D. Hai detto che il compratore può far valere la garanzia contro l'evizione anche quando la cosa acquistata risulti in parte di proprietà di un terzo. Ma mettiamo che la cosa sia integralmente di proprietà del venditore, ma sia gravata da un diritto reale ( ad esempio, un diritto di usufrutto, una servitù di passo) o metti anche, da un semplice diritto di locazione o da un onere ( ad esempio, vi é una irregolarità edilizia nell'appartamento comprato e quindi il proprietario ha l'onere di sanarla pagando una sanzione ) , che succede ? anche in tal caso il compratore può domandare la risoluzione o la riduzione del prezzo ?

R. Sì, la può domandare . Infatti l'articolo 1489 recita : “ Se la cosa venduta é gravata da oneri o da diritti reali o personali non apparenti che ne diminuiscono il libero godimento e non sono stati dichiarati nel contratto, il compratore che non ne abbia avuta conoscenza, può domandare la risoluzione del contratto oppure una riduzione del prezzo secondo la disposizione dell'art. 1480. - Si osservano inoltre, in quanto applicabili, le disposizioni degli articoli 1481, 1485,1486,1487 e 1488”.

D. Se Caio, il compratore, al momento del contratto sapeva che il bene compravenduto non era di Tizio, il venditore, ma di un terzo, Sempronio, o sapeva dell'esistenza di un diritto del terzo Sempronio sul bene o anche dell'esistenza di un onere sul bene, ebbene é chiaro che egli nessun diritto alla risoluzione o a una riduzione del prezzo potrà vantare. Ma metti che egli non sapesse, ma che con l'ordinaria diligenza potesse sapere : anche in questo caso non avrebbe diritto alla risoluzione o alla riduzione del prezzo ?

R. No, in questo caso egli, alla risoluzione e alla riduzione del prezzo, avrebbe diritto. La colpa dell'acquirente non rileva né in caso di garanzia per l'evizione né in caso di garanzia per i vizi. E questo perché in un certo senso viene compensata dal dolo o dalla colpa del venditore. Dato che i casi sono due : o il venditore sapeva del diritto del terzo ( e non ha informato di quel che sapeva l'acquirente , mancando a un preciso suo obbligo di correttezza!) ed allora il suo dolo compensa a iosa la colpa dell'acquirente. Oppure non sapeva , ma in tal caso la sua ignoranza deve ritenersi ( in base al id quod plerumque accidit ) più colpevole di quella del compratore e pertanto tale anche qui da compensare sicuramente la colpa del compratore.

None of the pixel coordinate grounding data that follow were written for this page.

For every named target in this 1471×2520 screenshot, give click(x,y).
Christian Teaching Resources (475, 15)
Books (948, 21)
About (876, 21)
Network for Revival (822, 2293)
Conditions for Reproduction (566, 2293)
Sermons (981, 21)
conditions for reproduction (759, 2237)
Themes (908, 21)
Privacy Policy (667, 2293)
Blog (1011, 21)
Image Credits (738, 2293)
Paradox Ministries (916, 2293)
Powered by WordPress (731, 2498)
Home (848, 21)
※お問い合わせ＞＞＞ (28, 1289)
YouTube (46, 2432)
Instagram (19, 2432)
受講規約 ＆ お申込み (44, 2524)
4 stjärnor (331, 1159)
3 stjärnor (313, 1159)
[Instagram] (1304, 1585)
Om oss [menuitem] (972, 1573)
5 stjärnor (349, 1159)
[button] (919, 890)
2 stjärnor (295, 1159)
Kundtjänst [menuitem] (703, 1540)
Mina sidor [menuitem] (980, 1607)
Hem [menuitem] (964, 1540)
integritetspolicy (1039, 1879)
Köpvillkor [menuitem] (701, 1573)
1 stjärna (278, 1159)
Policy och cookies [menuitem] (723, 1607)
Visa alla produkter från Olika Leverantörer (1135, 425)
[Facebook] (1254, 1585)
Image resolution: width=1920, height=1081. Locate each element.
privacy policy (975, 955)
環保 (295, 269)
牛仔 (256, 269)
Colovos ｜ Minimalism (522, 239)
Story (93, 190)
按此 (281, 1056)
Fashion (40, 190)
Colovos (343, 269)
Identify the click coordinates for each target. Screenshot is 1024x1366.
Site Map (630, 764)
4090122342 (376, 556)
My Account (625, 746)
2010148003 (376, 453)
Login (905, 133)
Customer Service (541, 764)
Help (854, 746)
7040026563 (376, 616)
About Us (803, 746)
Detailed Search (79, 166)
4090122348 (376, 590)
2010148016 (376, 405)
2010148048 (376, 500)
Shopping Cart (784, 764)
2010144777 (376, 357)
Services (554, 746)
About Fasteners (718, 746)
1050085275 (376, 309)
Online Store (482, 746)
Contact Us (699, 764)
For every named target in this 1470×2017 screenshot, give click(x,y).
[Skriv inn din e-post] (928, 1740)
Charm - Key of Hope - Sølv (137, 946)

D- Ma allora come spiega, che l'articolo 1489 riconosca la garanzia, solo quando la cosa “é gravata da oneri o da diritti reali o personali non apparenti” ?

R. Effettivamente il legislatore fa nell'articolo 1489 una deroga al principio anzi detto . A dir il vero una deroga inesplicabile : perché non si comprende perché il legislatore riconosca la garanzia nel caso il bene sia gravato da un diritto di proprietà (“apparente” – metti Tizio, il reale proprietario, possiede e coltiva alla luce del sole il fondo venduto da Caio); e, invece, non lo riconosca nel caso il bene sia gravato da un diritto di usufrutto (“apparente”) . Purtuttavia la deroga c'é, ancorché assurda e illogica, per cui, la sola cosa che l'interprete può fare, é di ridurne la portata. Come ? Interpretando la norma come se là, dove é scritto “apparente”, fosse scritto “evidente” Cosa per cui dovrà ritenersi che il compratore non abbia diritto alla garanzia, quando l'esistenza del diritto o dell'onere che grava il bene, risultava da segni evidenti, tali cioé da non sfuggire anche ad una superficiale ispezione del posto.